- **GIVEN RECORDS**:
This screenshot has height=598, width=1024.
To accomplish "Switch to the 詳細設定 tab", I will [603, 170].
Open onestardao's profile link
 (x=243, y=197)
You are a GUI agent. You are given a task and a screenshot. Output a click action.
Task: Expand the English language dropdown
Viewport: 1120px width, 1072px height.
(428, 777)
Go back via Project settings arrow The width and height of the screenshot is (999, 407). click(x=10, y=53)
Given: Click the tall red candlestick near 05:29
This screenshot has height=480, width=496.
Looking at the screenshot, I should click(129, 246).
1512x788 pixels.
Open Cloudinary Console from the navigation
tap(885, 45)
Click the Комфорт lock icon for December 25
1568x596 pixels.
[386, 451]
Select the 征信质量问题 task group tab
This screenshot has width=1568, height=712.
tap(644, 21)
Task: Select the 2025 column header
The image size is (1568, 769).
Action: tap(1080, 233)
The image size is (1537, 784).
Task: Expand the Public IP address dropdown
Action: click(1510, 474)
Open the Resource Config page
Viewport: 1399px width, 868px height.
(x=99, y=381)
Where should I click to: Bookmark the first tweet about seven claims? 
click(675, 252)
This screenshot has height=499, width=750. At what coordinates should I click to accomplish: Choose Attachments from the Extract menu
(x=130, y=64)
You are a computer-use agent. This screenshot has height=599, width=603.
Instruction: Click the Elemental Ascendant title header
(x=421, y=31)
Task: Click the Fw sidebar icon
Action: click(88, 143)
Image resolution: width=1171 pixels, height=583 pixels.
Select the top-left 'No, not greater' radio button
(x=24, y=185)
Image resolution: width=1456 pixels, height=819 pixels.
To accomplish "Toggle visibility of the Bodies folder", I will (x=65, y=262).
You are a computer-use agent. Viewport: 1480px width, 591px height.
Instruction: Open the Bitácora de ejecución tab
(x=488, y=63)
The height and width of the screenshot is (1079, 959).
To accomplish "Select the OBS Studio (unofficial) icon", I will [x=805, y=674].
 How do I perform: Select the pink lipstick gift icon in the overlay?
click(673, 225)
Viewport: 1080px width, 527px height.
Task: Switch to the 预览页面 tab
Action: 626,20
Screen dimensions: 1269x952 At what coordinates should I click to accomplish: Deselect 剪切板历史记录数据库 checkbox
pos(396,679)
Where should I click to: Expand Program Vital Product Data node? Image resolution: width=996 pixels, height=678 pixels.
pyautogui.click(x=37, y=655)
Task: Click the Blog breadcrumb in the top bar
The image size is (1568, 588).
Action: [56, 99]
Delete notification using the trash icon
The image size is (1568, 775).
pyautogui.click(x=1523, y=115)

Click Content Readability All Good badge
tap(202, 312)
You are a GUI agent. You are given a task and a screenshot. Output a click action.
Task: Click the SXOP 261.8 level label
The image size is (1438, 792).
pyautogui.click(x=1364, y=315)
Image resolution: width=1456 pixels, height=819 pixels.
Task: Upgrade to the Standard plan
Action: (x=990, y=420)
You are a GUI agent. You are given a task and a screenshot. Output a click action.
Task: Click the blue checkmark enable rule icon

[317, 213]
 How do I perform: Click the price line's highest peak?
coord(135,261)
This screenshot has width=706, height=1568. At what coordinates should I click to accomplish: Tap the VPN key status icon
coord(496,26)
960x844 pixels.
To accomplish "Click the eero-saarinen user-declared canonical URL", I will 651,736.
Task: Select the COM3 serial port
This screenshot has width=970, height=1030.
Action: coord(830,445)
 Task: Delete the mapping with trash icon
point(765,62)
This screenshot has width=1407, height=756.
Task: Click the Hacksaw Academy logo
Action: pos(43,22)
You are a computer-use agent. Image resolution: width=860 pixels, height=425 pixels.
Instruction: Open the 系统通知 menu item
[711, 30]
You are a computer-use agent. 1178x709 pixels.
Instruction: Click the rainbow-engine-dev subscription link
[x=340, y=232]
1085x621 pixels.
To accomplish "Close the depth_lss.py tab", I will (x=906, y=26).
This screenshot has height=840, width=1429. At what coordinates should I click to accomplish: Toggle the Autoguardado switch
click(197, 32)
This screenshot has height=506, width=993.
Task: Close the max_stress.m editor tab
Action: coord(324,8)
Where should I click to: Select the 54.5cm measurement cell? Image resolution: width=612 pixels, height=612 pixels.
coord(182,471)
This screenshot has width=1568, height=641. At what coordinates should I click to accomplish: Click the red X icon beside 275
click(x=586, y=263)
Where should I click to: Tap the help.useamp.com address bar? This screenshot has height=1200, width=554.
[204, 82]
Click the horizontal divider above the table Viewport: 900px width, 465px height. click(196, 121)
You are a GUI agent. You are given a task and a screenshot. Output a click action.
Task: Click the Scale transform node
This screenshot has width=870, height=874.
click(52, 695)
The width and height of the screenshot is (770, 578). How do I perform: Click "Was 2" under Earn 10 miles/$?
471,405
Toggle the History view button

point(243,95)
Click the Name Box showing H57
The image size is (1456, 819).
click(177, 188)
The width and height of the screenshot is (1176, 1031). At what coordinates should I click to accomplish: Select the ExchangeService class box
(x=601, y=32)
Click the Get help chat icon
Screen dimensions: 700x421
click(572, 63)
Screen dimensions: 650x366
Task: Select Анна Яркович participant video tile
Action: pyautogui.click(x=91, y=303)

- **EXERCISE**:
Starting at the first line of the items and ending after the line that contains "Go back via", write out each line again, requests included. Multiply only the coordinates in the answers by 0.45 and round each result to a whole number, with halves rounded up.

- **WORKED SOLUTION**:
This screenshot has height=598, width=1024.
To accomplish "Switch to the 詳細設定 tab", I will [271, 77].
Open onestardao's profile link
 (x=109, y=89)
You are a GUI agent. You are given a task and a screenshot. Output a click action.
Task: Expand the English language dropdown
Viewport: 1120px width, 1072px height.
(193, 350)
Go back via Project settings arrow The width and height of the screenshot is (999, 407). click(x=5, y=24)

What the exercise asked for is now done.